Une révolution spirituelle est donc le préalable nécessaire pour décoloniser les esprits et permettre à l’Afrique de tracer enfin son propre sillon en refusant les normes prescriptives ou voies dessinées par d’autres. D’où l’importance pour l’Afrique, de fonder elle-même sa propre utopie.
Afrotopia, loin d’être une rêverie, est une utopie active...
Le principe d’une utopie c’est de projeter une vision et de mobiliser des énergies vers un projet que l’on construit, une vision qu’on veut atteindre. Cela implique d’opérer des choix sur notre identité, nos projets et priorités, puis de travailler pour les concrétiser. En matière de priorité, l’urgence, contrairement à ce qu’on pense, n’est point économique mais psychologique[6] car c’est la pensée qui détermine l’être. Le « développement » de l’Afrique ne sera effectif qu’après une décolonisation des esprits ou des mentalités[7]. Il faut déconstruire son rapport à autrui, changer de paradigme pour s’inscrire dans une forme d’horizontalité, une « poétique de la relation ». Si ce pilier qu’est la mentalité n’est pas reconstruit, rien de fondamentalement révolutionnaire ou de significatif n’adviendra.
En définitive, l’avenir de l’Afrique ne se joue pas seulement dans ses taux de croissance à deux chiffres mais davantage dans sa capacité à se réapproprier son destin c’est-à-dire ses choix, ses téléologies, d’être en mesure d’élaborer une réflexion libre et autonome. Se détacher de ces « écomythes », ces critères d’évaluation prétendument objectifs et universels comme le PIB ou le développement, qui donnent l’impression que les pays africains sont « sous-développés » ou en retard.

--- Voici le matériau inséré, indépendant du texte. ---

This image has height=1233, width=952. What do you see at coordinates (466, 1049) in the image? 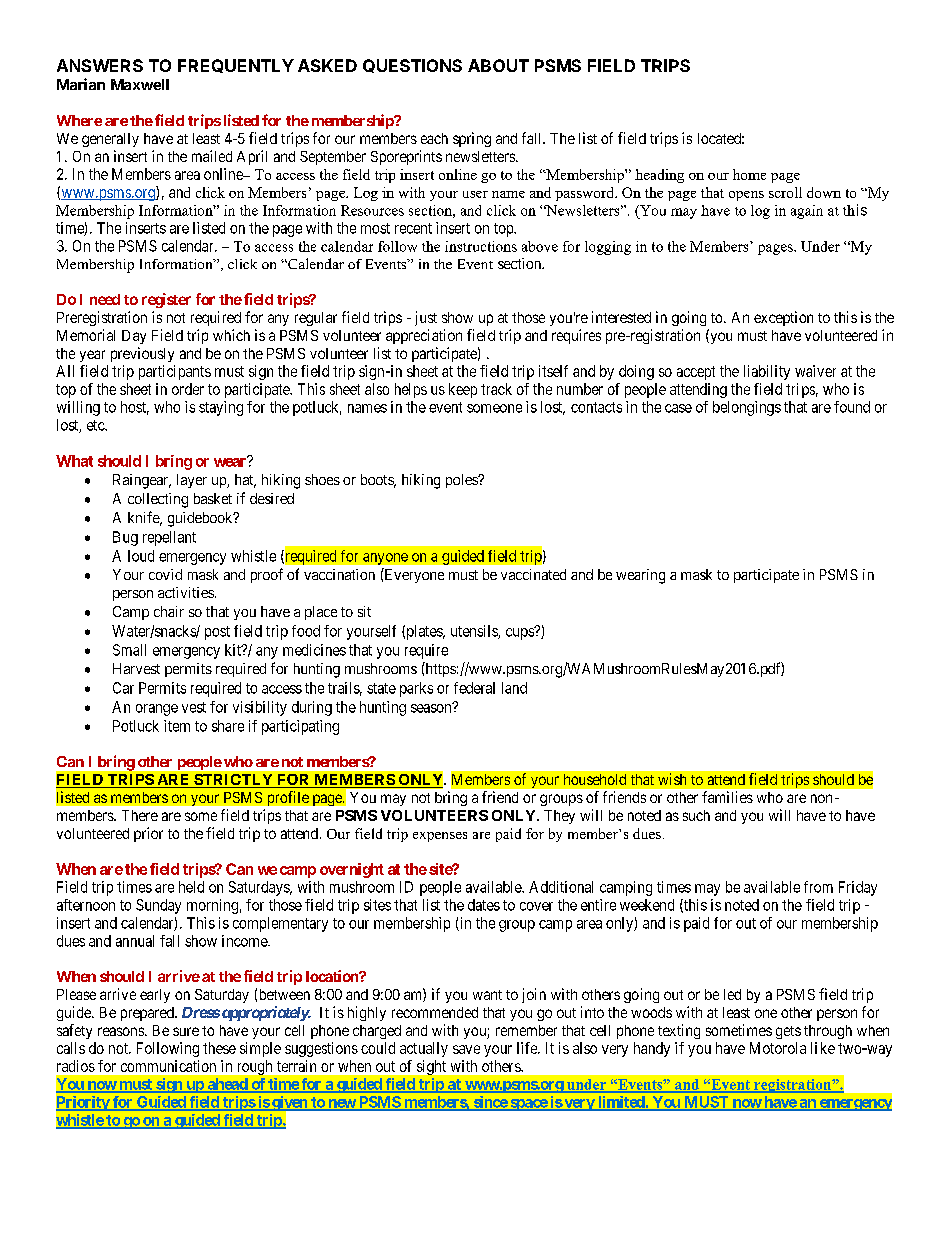
I see `save` at bounding box center [466, 1049].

L’Afrique n’a personne à rattraper et elle n’est point « mal partie ». Sa modernité est déjà là, présente et rayonnante, il suffit de savoir l’apprécier au prisme du regard africain. Tel est l’ambition ultime du projet « afritopien », présenter un autre visage de l’Afrique des possibles.
Références
[2] L’économie est importante, mais elle n’est pas fondamentale et surtout pas seule. C’est une erreur méthodologique de penser le continent principalement à travers ce prisme. Il faut adopter une approche systémique et holistique qui prend en compte le politique, le culturel et le symbolique.

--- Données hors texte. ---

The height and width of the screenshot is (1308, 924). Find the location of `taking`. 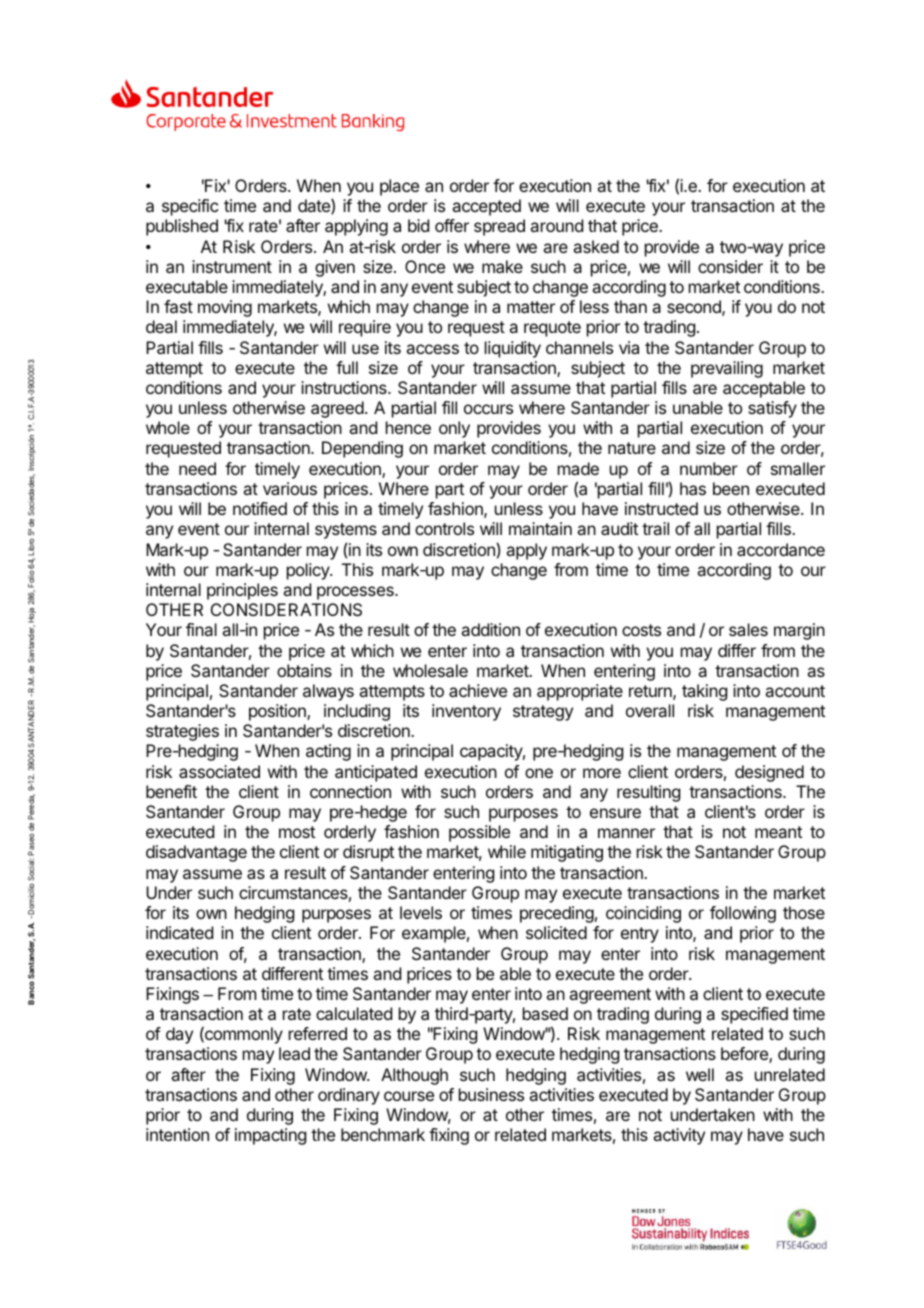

[3] Sans amélioration du bien-être, de la santé et de l’éducation, sans réduction des inégalités, bref, sans renforcement du développement humain, la croissance africaine apparaîtrait comme une victoire à la Pyrrhus car elle serait dans l’incapacité de participer à la réduction de la pauvreté.
[4] Afrotopia, néologisme de Felwine Sarr, désigne « une utopie active qui se donne pour tâche de débusquer dans le réel africain les vastes espaces du possible et les féconder ».
[5] Edward Saïd dans son célèbre ouvrage, L’Orientalisme : L’Orient créée par l’Occident, nous invite d’ailleurs à déconstruire ces pseudo représentations et images que l’Etranger véhicule sur l’Autre. Images qui par la longue auront un impact sur notre autoreprésentation puisqu’on n’arrive parfois plus à discerner le vrai de l’ivraie.
[6] C’est le projet de Frantz Fanon dans Peau Noire, masques blancs où il montre comment les infrastructures psychiques des Africains ont été absolument détruites après cinq siècle de colonisation. L’entreprise coloniale pour s’établir et durer a eu besoin de convaincre les populations que leurs systèmes de sens et de signification n’étaient pas bons et qu’il fallait les remplacer par ceux de l’occupant. D’où l’installation d’une conscience clivée et aliénée qu’il faut désormais reconstruire à travers le projet « Afrotopia ».